## Start Text section

Côté is a former $204,000-a-year Assistant Deputy Minister of Justice, named Commissioner in 2012. The position is filled by appointment through the Chief Electoral Officer, not Parliament.

“We are committed to using all the tools at our disposal to enforce the legislation and to protect the integrity of the electoral process,” Côté told the Senate in 2018. However in a 2016 case the Commissioner waived prosecution of SNC-Lavalin Group for funnelling large contributions to political organizers in Québec in breach of the Canada Elections Act.

In a separate case, the Commissioner fined Rebel News Network over a book promotion he claimed was election advertising.

Rebel News last January 22 was fined $3,000 for using lawn signs to promote the 2019 launch of its book entitled The Libranos: What The Media Won’t Tell You About Justin Trudeau’s Corruption.

“The book’s launch two days before the beginning of a general election held at a fixed date, the decision to promote the book using lawn signs — a staple of election campaigns but not of book launches — statements by Rebel News and its director linking the signs to the election, and the advertising message’s content that clearly opposed a registered party and its leader give reasonable grounds to believe Rebel News carried out ‘election advertising,’” said the Notices Of Violation.

Rebel News appealed the fine to a federal judge. The case is still pending.

“The free exchange of political ideas is essential to a properly functioning democracy,” wrote Rebel News lawyers. “Free expression is valued above all as being instrumental to democratic governance. Political speech is the most valuable and protected type of expression.”

## End Text section

* _List of tasks_
• A. In the passage on the elections commissioner:
(i) In what year was Côté named Commissioner?
(ii) How much was Rebel News fined?
(iii) To whom did Rebel News appeal the fine?
• B. Can you rewrite the passage on the elections commissioner starting at "Rebel News last" and ending at "the Notices Of Violation.", changing "lawn signs" to "yard signs"?

## Start Available data

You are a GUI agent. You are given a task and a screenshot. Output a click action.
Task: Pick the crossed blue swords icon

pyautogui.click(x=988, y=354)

## End Available data

* _Solutions to each task_
• A.
(i) 2012
(ii) $3,000
(iii) A federal judge

• B.
Rebel News last January 22 was fined $3,000 for using yard signs to promote the 2019 launch of its book entitled The Libranos: What The Media Won’t Tell You About Justin Trudeau’s Corruption.

“The book’s launch two days before the beginning of a general election held at a fixed date, the decision to promote the book using yard signs — a staple of election campaigns but not of book launches — statements by Rebel News and its director linking the signs to the election, and the advertising message’s content that clearly opposed a registered party and its leader give reasonable grounds to believe Rebel News carried out ‘election advertising,’” said the Notices Of Violation.